Taxpayers should expect delays, but keep an eye on the two-year period of limitations
After a taxpayer submits a response to a Letter 105-C or 106-C, they can expect a lengthy delay before hearing any response, according to the Taxpayer Advocate Service. As explained above, the IRS must first review any submissions prior to sending a case for Appeals to review. In addition, the IRS has likely received a large volume of protests in response to the tens of thousands of ERC disallowance letters issued in the last six or so months. Therefore, taxpayers can expect it will be months, if not years, before their disallowed ERC claims are resolved.
Taxpayers who submit a response to a Letter 105-C or Letter 106-C adjusting or disallowing their ERC claim must remain vigilant even after submitting their protest in order to ensure the period of limitations on refunds does not pass them by. Generally, taxpayers have two years from the date when the disallowance letter (either Letter 105-C or 106-C) was issued in which to file suit. While taxpayers can request review by Appeals through a written protest, this does not extend the two-year time limit. Under section 6514, the IRS is not permitted to issue a refund once this period of limitations on filing suit passes. Therefore, taxpayers must monitor this statute of limitations which begins to run on the date the IRS issued the disallowance letter.
If the end of the two-year period is approaching and the IRS has yet to make a decision on a taxpayer’s appeal (or if a favorable decision was made but the refund has not yet been paid), the taxpayer must choose between filing a claim for refund lawsuit or entering into an agreement with the IRS to extend the two-year period. If the two-year period of limitations ends without either of these actions happening, the IRS will be legally barred from issuing a refund, even if Appeals ultimately finds in the taxpayer’s favor regarding the claim.
Preparing and filing a lawsuit to can be an expensive and time-consuming process.
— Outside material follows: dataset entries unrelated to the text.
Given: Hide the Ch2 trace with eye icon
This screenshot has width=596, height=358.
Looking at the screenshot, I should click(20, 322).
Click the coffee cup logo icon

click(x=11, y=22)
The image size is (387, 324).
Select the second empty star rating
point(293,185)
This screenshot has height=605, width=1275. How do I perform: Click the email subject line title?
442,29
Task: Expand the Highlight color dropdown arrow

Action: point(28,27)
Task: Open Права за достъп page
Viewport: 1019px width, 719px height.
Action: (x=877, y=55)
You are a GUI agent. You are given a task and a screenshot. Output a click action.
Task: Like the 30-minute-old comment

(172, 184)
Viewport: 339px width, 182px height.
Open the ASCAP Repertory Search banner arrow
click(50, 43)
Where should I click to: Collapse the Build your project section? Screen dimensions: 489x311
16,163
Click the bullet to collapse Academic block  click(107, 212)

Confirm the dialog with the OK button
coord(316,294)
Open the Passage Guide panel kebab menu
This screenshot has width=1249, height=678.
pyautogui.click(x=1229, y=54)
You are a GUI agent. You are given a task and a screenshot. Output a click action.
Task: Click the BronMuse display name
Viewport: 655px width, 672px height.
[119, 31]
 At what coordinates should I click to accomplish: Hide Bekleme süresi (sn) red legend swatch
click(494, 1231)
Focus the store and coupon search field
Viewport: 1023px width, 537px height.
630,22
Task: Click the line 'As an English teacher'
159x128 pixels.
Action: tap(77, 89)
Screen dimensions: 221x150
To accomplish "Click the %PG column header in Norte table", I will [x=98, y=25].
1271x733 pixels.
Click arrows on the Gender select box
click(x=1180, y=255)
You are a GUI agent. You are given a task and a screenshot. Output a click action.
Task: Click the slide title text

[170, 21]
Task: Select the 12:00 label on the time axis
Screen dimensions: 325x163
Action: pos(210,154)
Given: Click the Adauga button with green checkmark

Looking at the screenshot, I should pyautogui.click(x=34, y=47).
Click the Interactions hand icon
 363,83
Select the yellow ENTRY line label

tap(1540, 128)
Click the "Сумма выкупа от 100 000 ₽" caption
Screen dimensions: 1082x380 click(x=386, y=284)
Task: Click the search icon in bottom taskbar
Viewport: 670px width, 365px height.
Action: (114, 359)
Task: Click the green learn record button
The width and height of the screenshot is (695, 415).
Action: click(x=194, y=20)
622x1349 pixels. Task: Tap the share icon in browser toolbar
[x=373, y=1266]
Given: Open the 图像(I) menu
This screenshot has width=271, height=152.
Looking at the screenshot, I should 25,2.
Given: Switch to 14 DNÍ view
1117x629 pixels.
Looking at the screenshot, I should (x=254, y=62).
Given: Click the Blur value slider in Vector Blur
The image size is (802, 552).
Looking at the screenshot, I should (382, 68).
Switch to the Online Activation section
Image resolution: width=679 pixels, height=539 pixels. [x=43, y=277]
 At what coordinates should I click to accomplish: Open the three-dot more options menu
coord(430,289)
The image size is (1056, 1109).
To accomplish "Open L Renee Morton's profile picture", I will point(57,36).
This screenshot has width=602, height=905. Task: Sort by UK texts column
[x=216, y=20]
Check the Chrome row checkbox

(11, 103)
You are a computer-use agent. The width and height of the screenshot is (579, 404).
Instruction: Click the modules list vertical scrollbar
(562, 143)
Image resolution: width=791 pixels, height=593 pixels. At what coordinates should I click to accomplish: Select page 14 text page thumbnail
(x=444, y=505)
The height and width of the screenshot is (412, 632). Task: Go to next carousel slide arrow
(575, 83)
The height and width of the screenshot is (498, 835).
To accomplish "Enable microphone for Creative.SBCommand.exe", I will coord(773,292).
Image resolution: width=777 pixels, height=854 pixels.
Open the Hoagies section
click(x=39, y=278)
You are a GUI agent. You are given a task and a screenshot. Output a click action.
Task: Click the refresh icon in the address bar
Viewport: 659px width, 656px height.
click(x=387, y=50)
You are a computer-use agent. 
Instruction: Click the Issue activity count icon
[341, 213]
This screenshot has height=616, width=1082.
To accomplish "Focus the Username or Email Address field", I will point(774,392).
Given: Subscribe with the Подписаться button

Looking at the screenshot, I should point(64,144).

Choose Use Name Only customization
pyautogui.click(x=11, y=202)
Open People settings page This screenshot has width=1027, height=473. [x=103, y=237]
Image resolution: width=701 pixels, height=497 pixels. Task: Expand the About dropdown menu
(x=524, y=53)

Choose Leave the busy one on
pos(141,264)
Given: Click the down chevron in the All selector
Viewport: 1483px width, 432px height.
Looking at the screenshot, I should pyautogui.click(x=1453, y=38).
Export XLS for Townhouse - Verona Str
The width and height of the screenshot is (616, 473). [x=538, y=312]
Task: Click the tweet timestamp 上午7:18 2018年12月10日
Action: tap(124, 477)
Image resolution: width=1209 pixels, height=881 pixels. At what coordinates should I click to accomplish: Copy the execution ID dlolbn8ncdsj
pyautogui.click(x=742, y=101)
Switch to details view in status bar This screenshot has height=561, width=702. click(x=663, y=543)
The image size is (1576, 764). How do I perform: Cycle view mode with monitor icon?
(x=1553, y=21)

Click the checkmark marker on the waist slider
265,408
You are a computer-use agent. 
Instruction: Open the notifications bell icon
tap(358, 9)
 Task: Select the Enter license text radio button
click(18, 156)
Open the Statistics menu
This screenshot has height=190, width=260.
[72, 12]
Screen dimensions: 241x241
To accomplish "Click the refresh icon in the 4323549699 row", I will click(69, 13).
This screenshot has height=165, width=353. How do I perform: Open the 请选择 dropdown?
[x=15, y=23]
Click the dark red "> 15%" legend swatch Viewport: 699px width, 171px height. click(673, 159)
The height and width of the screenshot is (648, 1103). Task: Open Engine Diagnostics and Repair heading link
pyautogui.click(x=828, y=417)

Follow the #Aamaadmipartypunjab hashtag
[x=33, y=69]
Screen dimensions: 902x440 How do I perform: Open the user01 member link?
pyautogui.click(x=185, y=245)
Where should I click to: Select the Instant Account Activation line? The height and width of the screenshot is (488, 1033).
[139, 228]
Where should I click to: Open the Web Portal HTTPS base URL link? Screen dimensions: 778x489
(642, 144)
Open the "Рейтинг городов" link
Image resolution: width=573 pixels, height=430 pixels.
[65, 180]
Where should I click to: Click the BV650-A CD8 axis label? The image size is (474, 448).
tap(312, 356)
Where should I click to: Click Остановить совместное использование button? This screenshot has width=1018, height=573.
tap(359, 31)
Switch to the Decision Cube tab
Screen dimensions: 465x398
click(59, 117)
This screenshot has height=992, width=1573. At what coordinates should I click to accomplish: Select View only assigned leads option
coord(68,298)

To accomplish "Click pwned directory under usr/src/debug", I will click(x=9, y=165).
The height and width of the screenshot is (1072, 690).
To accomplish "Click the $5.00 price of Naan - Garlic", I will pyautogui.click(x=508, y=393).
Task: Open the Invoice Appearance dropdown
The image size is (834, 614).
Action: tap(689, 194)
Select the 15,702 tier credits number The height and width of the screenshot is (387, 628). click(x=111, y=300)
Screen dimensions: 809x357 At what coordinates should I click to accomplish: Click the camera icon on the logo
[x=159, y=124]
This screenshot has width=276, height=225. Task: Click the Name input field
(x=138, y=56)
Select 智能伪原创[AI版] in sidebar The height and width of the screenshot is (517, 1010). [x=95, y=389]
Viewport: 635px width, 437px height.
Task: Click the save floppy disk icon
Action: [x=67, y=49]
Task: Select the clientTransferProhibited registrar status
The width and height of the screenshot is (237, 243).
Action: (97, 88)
The alternative, executing a Form 907, Agreement to Extend Time to Bring Suit, allows a taxpayer to come to an agreement with the IRS to extend the period of limitations on the time to file suit; however, this form must not only be filed, but also counter-signed by an authorized IRS official, before the two-year period of limitations expires. Identifying and contacting the appropriate individual at the IRS. to countersign may prove challenging before the case is assigned to an Appeals Officer. Therefore, taxpayers interested in pursuing a statute extension should plan to make the request well in advance, generally with the assistance of the Taxpayer Advocate Service. Taxpayers facing ERC disallowance letters should not delay their responses and should typically consult a tax advisor for assistance in preparing a response and navigating the administrative process.